CRISPR/Cas9による遺伝子編集は、ガイドRNAによって希望のゲノムの位置にCas9を導いて遺伝子を切断することにより行われる。こうして切断されたDNAはもちろん修復されるが、断端をそのまま修復する非相同末端結合機構が働くと欠失や挿入が起こるため、結合部分に突然変異が導入される。遺伝子をノックアウトするだけなら、この性質は好都合なのだが、特定のゲノム部分を正確に置き換える遺伝子ノックインには向いていない。ノックインの場合、置き換えたい配列を持つ遺伝子断片を導入して、相同組み換え修復機構を誘導する必要がある。実際、Cas9で切断した後、相同組み換え修復も誘導され、遺伝子ノックインが可能であることは示され、また実際に使われてきたが、ノックアウトと比べると思った通りのノックインが起こる確率は低いため、新しい方法の開発が待たれていた。
　　　今日紹介するロックフェラー大学からの論文はこの課題に挑戦した研究で5月5日号のNatureに掲載された。タイトルは「Efficient introduction of specific homozygous and heterozygous mutations using CRISPR/Cas9 (CRISPR/Cas9を用いた高効率のホモ、ヘテロ突然変異の導入)」だ。
　　著者らはもともとヒトiPSに早期発症のアルツハイマーを引き起こす突然変異をCRISPR/Cas9と相同組み換え修復を用いて導入しようとしていた。ただ、こうして得られた遺伝子置換部分を調べると、欠失や挿入が起こっていることが多いことに気づいた。この原因が、CAS9活性が新しく修復された遺伝子も切断することによるのではと考え、CRISPR/Cas9と共に導入する相同組み換えの鋳型オリゴヌクレオチド (ODN)の配列を変化させて、新しい遺伝子へのCas9の働きを抑えることができる正確なノックインを達成するための条件を探っている。そのための手法としては、論理的に責めることも行ってはいるが、基本はトライアンドエラーを丹念に進めている
　　まずCas9が認識するPAMやその上流に変異を導入したODNを用いると、相同修復後Cas9がDNA切断を起こすことを防ぐことができる。この方法では目的の変異以外に、Cas9をブロックする変異が入るので、この変異に対応するガイドRNAを使ったノックインをもう一度繰り返し、目的の遺伝子に置換することで、正確なノックインが１０％以上の細胞で得られることを示している。他にも、PAM配列に変異の入った遺伝子置換を行い、次のラウンドで変異型 PAMを認識する変異CAS9を使う方法も開発している。

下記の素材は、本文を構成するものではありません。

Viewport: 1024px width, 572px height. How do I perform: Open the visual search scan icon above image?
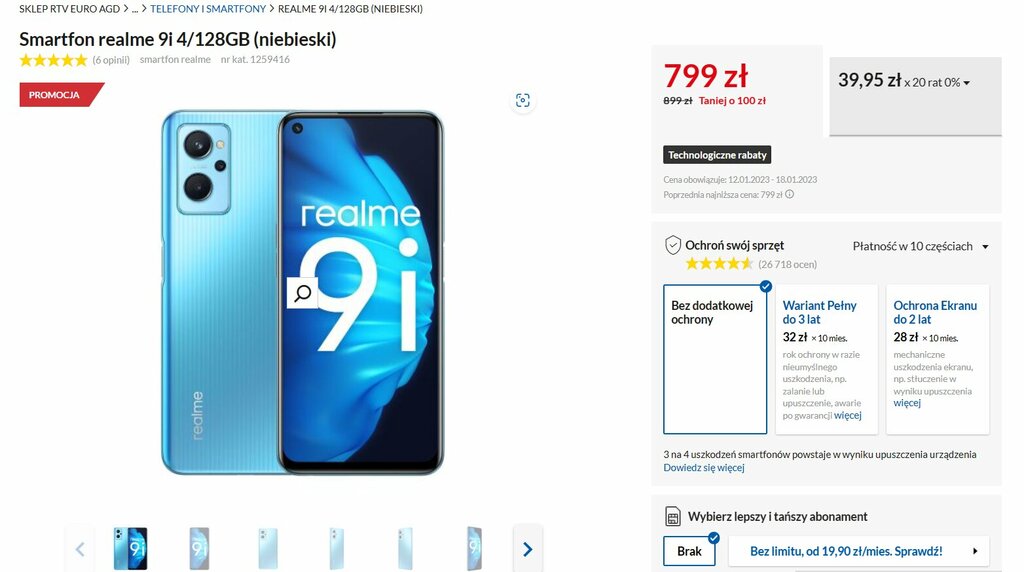[x=522, y=101]
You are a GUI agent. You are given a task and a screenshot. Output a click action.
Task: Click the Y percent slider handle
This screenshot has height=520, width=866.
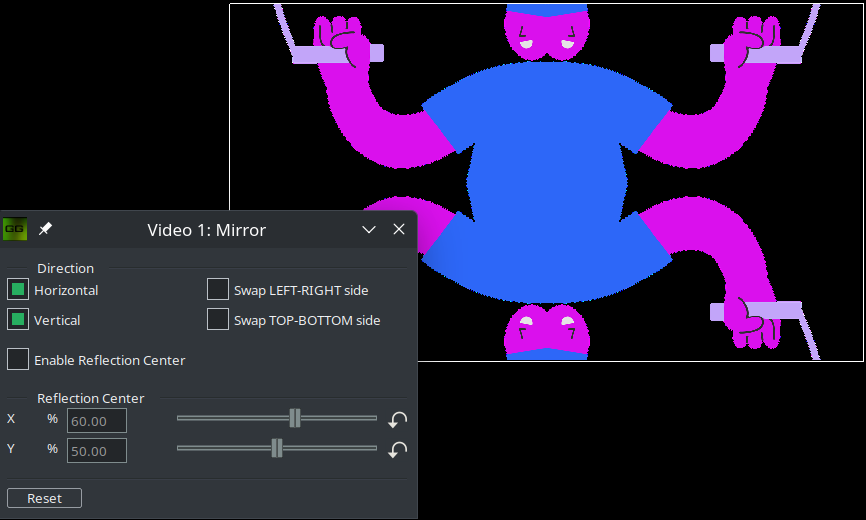click(x=277, y=448)

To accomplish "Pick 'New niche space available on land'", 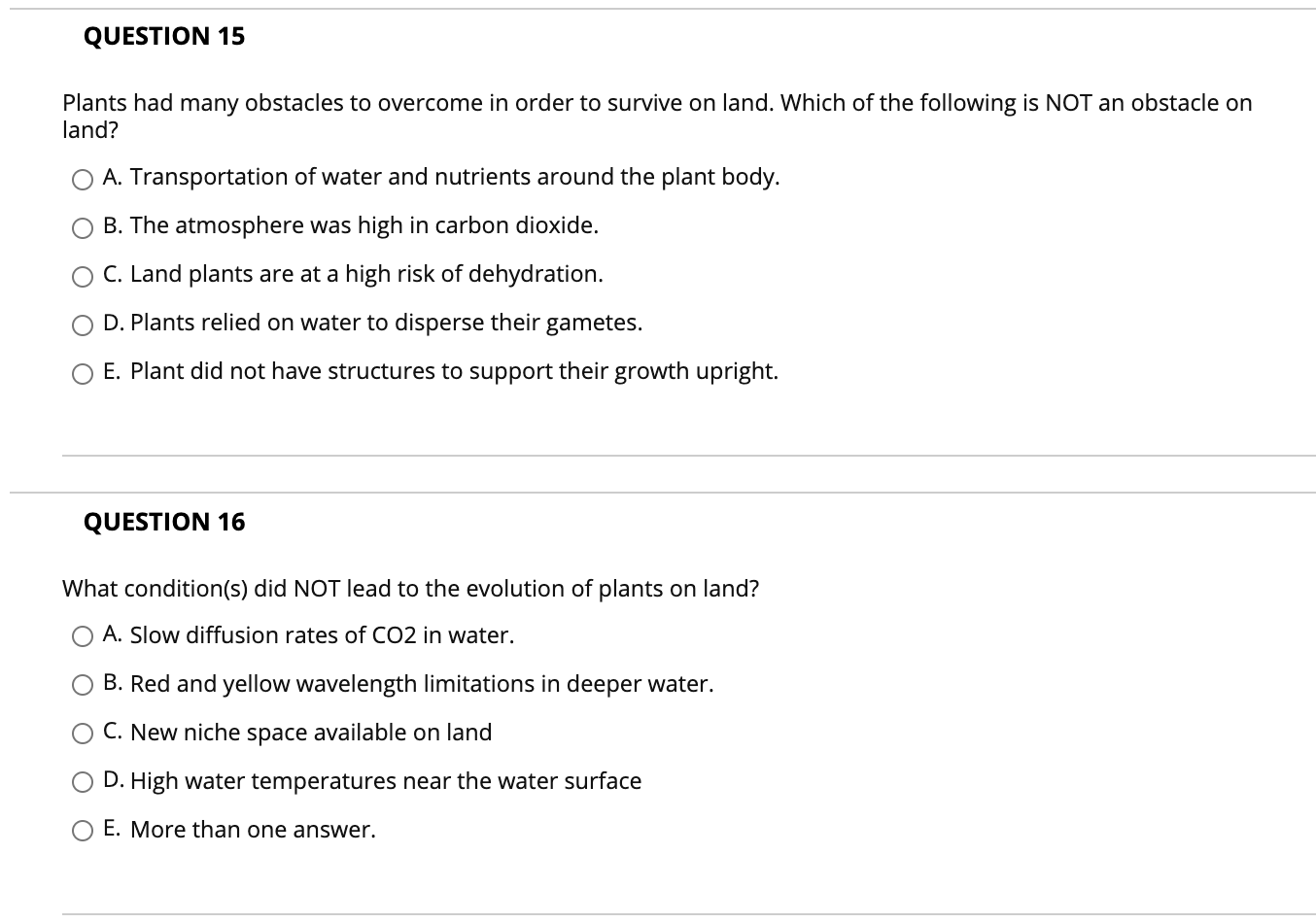I will [83, 733].
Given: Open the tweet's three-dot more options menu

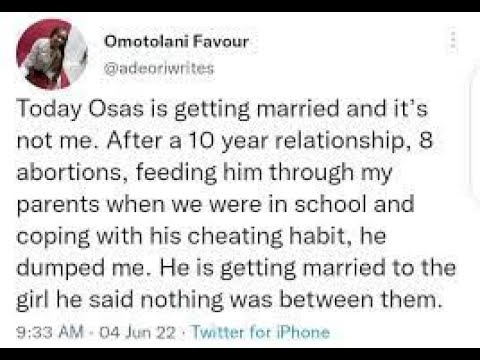Looking at the screenshot, I should click(452, 40).
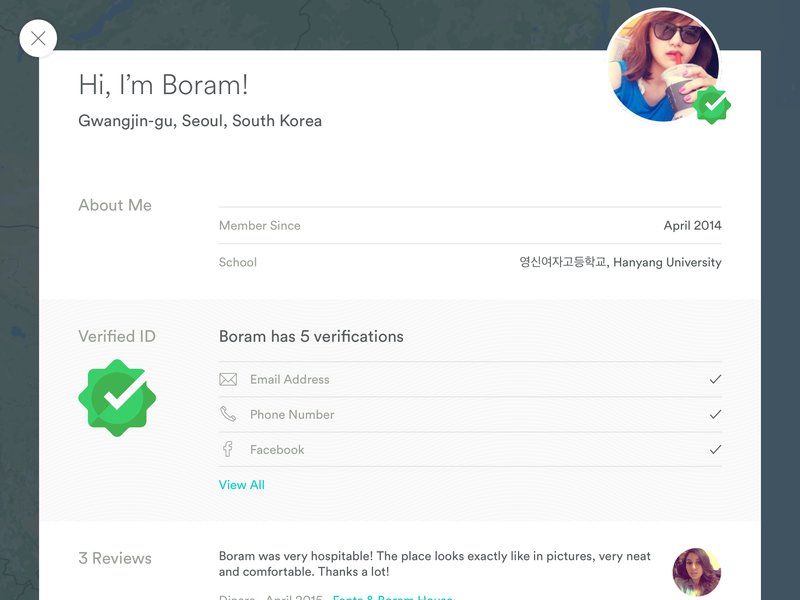The height and width of the screenshot is (600, 800).
Task: Select the Email Address verification row
Action: 470,379
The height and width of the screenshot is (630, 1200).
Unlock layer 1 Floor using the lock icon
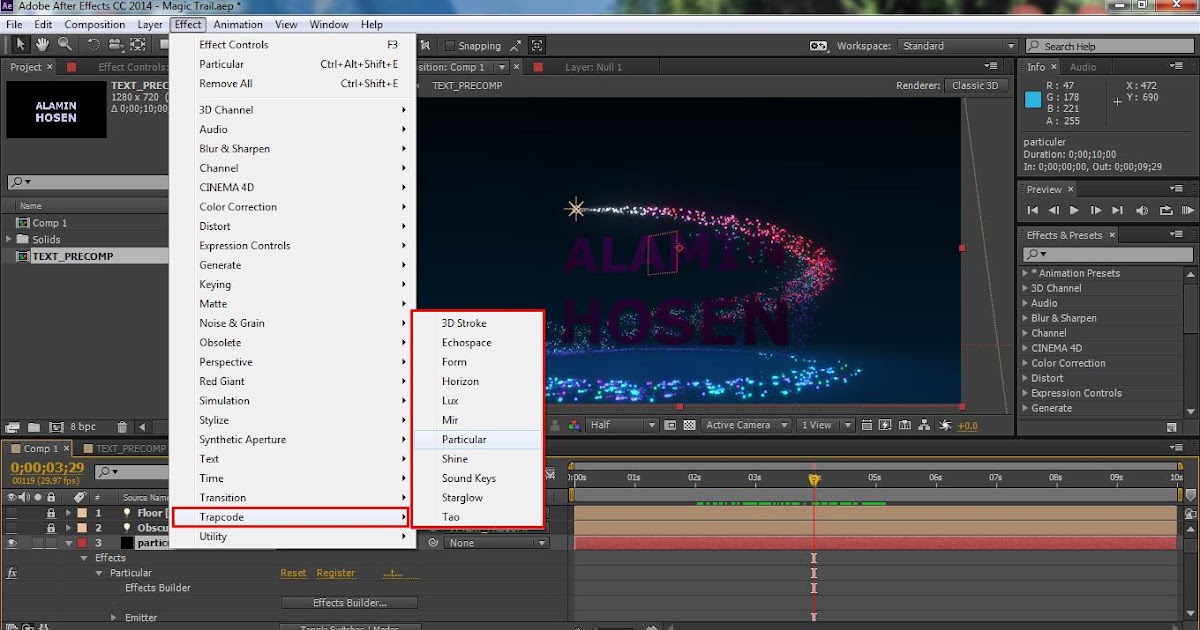pos(51,513)
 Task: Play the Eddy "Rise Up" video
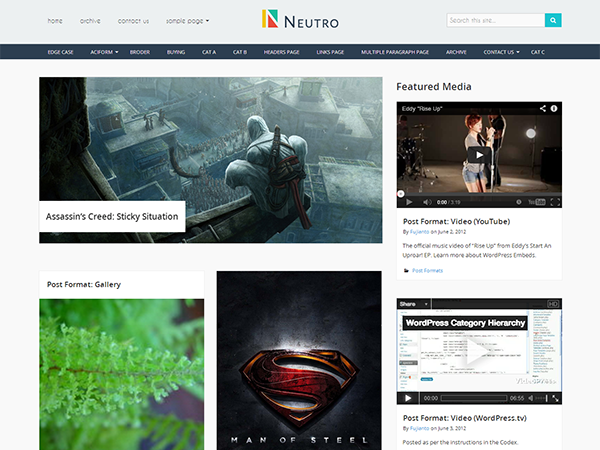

　　　普通ならこれでめでたしめでたしなのだが、この方法では両方の染色体で置換が起こる確率が高く、片方の染色体だけ変化させることが難しい。そこで、導入したい突然変異の場所と、Cas9による切断場所の長さを変化させて、片方のだけに置換がおこる確率を調べ、切断と導入変異の距離が２０merあるとほとんどの置換が片方だけで止まることを見出している。ただ、この方法だと効率が低下するので、最後にホモ変異が入る条件で、正常の配列と、突然変異配列のODNを混合してノックインを行うことで、結果としてホモ変異導入細胞と、ヘテロ変異導入細胞を１対１の割合で作ることに成功している。
　　一般の方には少しマニアックな話で分かりにくかったと思うが、ノックインのための条件を粘り強く探索し続け、目的を達成する条件を示した、この技術を導入したい研究者には役にたつ論文だと思う。
　　この論文でも方法の開発だけでなく、新たに作成したホモ、ヘテロ変異細胞を用いてアミロイドの急速な蓄積を再現できることを示している。しかし、受精卵に直接注射して遺伝子ノックインを行えるほどの効率があるかどうかはわからない。当分はiPS/ESとの組み合わせが重要だろう。